SNSW Market Update 26/07/2019

Matthew Noonan, Account Manager Southern NSW

3 minute read

Crop conditions in the Southern third of NSW are looking good and fingers crossed they can maintain their current potential. The current fortnight’s forecast isn’t overly positive at a time when we will start to see temperatures possibly warm up and crops advance further drawing on moisture reserves. There is cautious optimism around how good things are looking at the moment, but many are commenting that moisture levels in the majority of areas isn’t full. So, to maintain a decent season we need to get at least 60-100% of our average monthly rainfall over August, September and October.

Old crop wheat values have levelled out after the recent dip. There are still some sellers out there with supplies mostly onfarm. The increased activity looks to have been the cause of a drop in values.
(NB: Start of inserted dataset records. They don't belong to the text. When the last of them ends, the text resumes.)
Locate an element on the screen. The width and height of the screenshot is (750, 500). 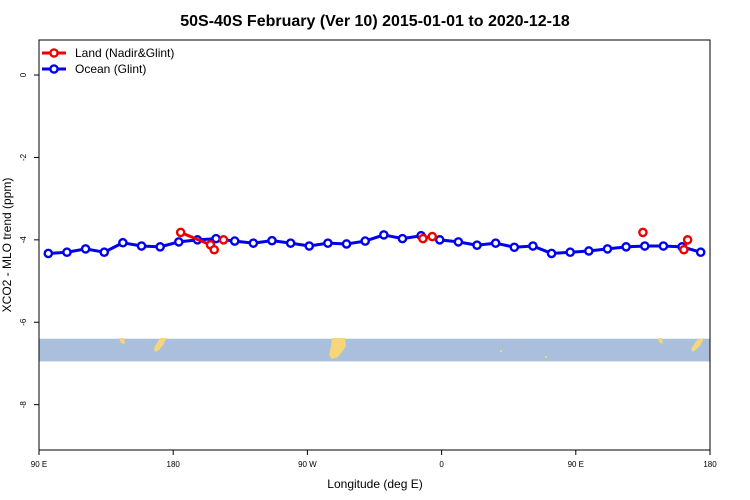
x-tick-label: 0 is located at coordinates (442, 464).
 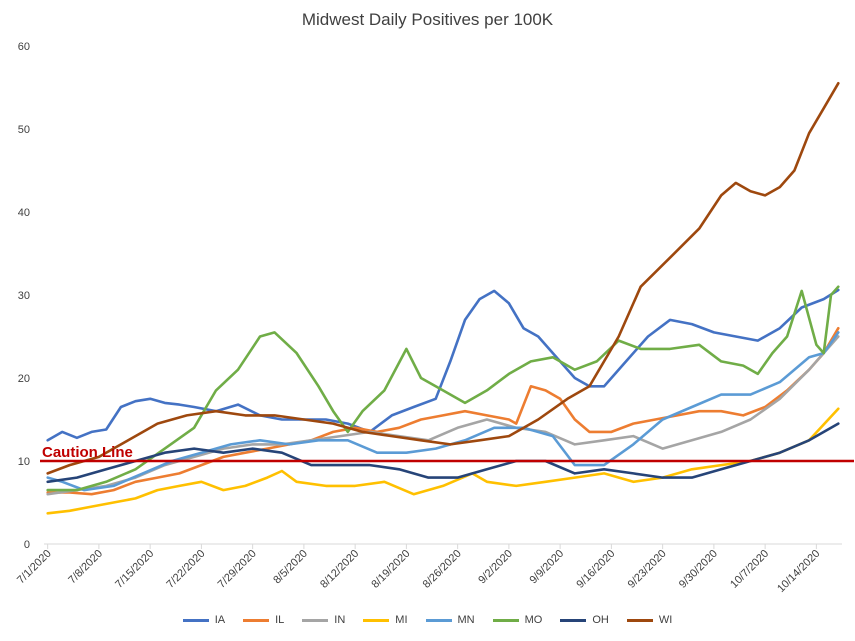 I want to click on x-tick-label: 7/15/2020, so click(x=134, y=570).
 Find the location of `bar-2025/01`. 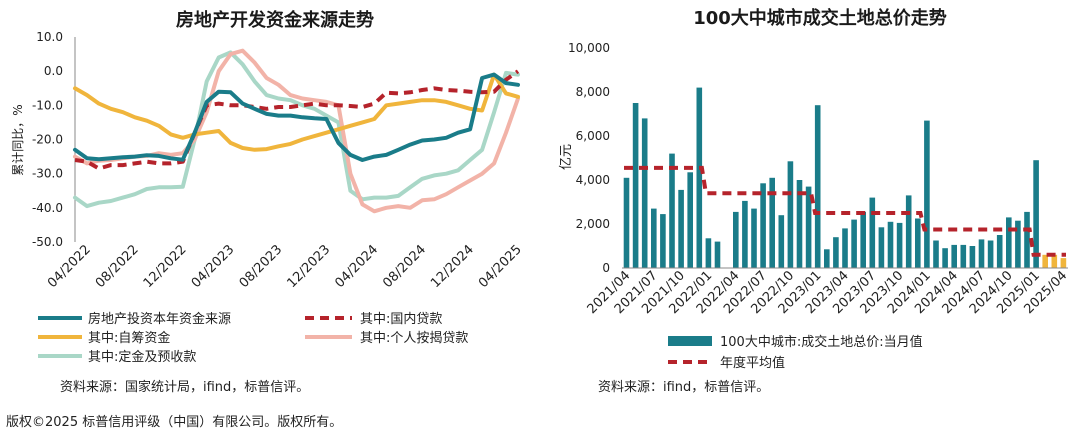

bar-2025/01 is located at coordinates (1036, 214).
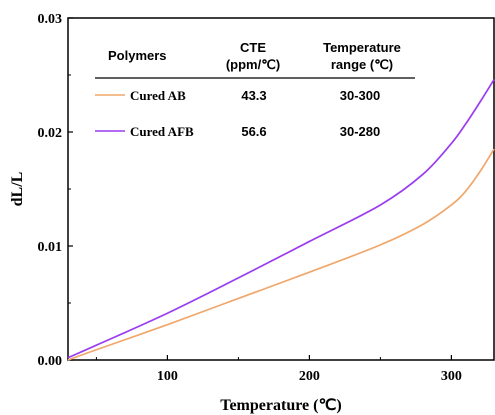 The image size is (495, 415). I want to click on y-tick-label: 0.03, so click(50, 20).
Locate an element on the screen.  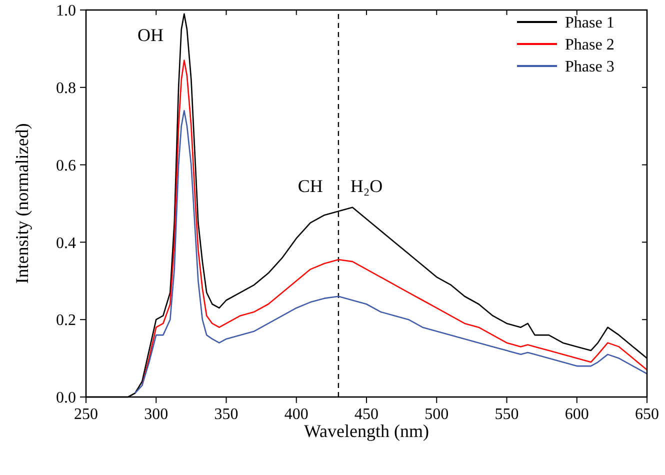
x-tick-label: 550 is located at coordinates (506, 414).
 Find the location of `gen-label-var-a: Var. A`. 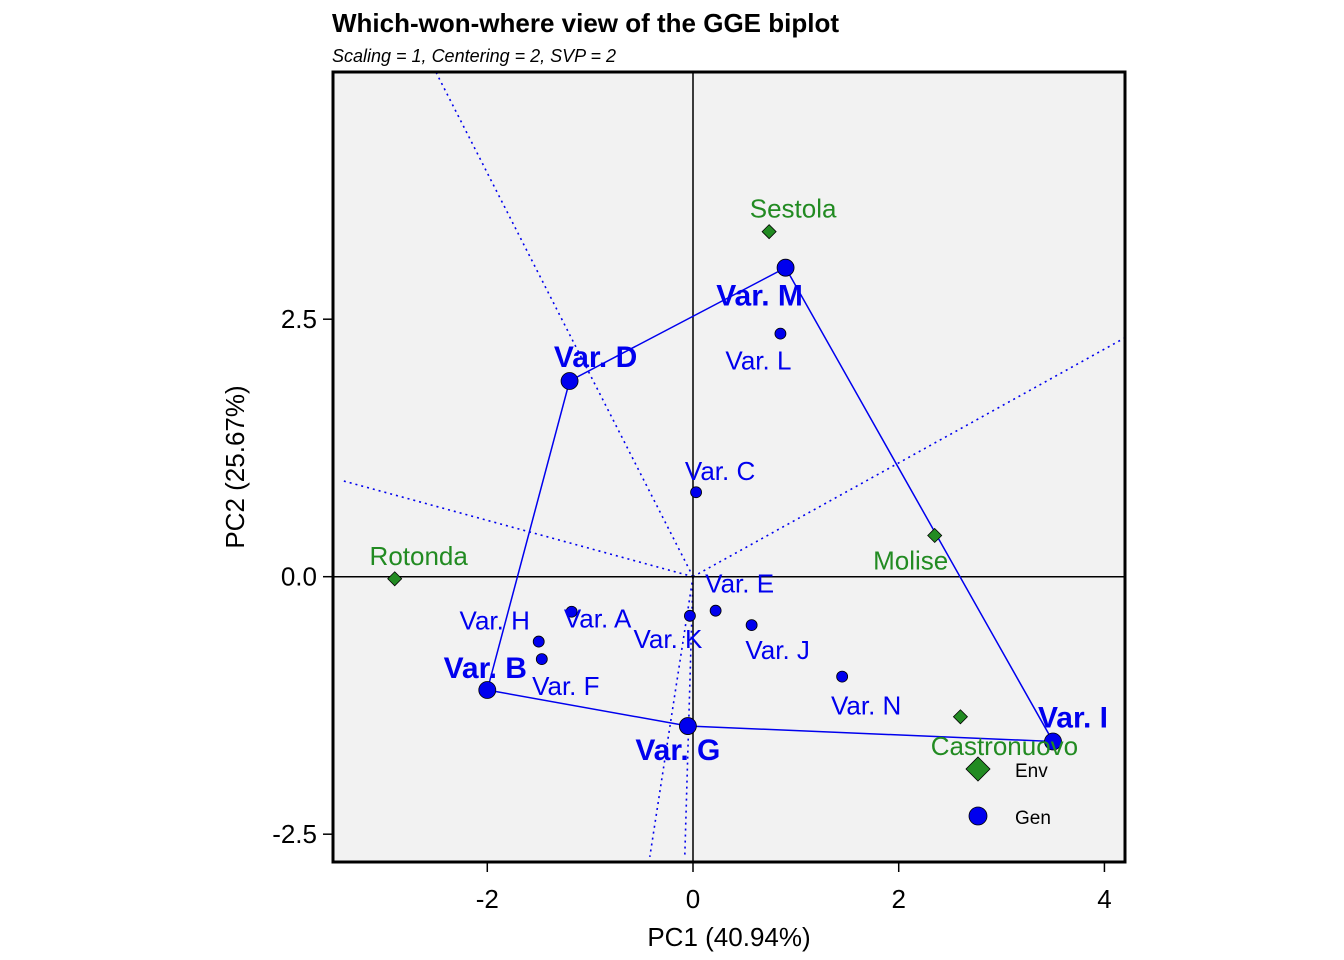

gen-label-var-a: Var. A is located at coordinates (598, 619).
Consumers took more cover during this time and we could be looking at one (maybe two) more opportunities where gaps might exist in demand between now and new crop. One positive for pricing on both old and new crop, is with the recent lighter rainfall totals and a dry forecast for the next two to three weeks, southern NSW crops are at a cross roads with regards to production, putting some heat under new crop bids. Port Kembla track is now sitting closer to $360/MT or above.

There is limited change on the barley front. We’re still seeing light demand causing values over the past few weeks to fall away. New crop is working similar to wheat in that it’s firmed up to around $295-300/MT, this is also likely from the current forecast and lack of liquidity. The main hope for barley into 2020 is that if it maintains its spread of $30-40/MT under feed wheat values it will wrestle back some demand throughout the east coast.
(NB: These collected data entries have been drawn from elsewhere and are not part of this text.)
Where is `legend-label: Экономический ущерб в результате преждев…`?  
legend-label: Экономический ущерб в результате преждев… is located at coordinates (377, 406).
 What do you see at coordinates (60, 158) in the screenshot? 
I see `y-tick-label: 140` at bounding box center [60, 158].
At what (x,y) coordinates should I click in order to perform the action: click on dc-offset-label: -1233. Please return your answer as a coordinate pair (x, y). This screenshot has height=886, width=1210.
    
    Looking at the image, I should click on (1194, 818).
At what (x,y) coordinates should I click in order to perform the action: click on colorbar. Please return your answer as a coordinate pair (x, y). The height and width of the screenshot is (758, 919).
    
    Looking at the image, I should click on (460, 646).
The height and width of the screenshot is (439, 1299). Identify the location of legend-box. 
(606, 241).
As per previous reports, old crop canola is done from the consumers point of view with a lack of demand and current better prospects on new crop condition through much of VIC and southern NSW. Like wheat and barley there is a consistent lack of willing sellers on new crop, so prices have edged higher over the past week. This firmness will likely maintain until new crop is just about to come off and sellers start coming to the table.


Pictured: Good looking crop between Narrandera and Wagga Wagga.

Prices as at 25th July

* View of current market pricing. Does not represent current Agfarm bids.